(Listed records):

□ □ □ □

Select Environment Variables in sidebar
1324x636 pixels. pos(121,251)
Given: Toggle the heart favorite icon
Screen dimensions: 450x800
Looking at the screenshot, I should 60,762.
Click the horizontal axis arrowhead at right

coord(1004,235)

□ □ □ □

(Task item): Type the records again in full, matching them exactly.

(Completed task):
Select Environment Variables in sidebar
1324x636 pixels. pos(121,251)
Given: Toggle the heart favorite icon
Screen dimensions: 450x800
Looking at the screenshot, I should 60,762.
Click the horizontal axis arrowhead at right

coord(1004,235)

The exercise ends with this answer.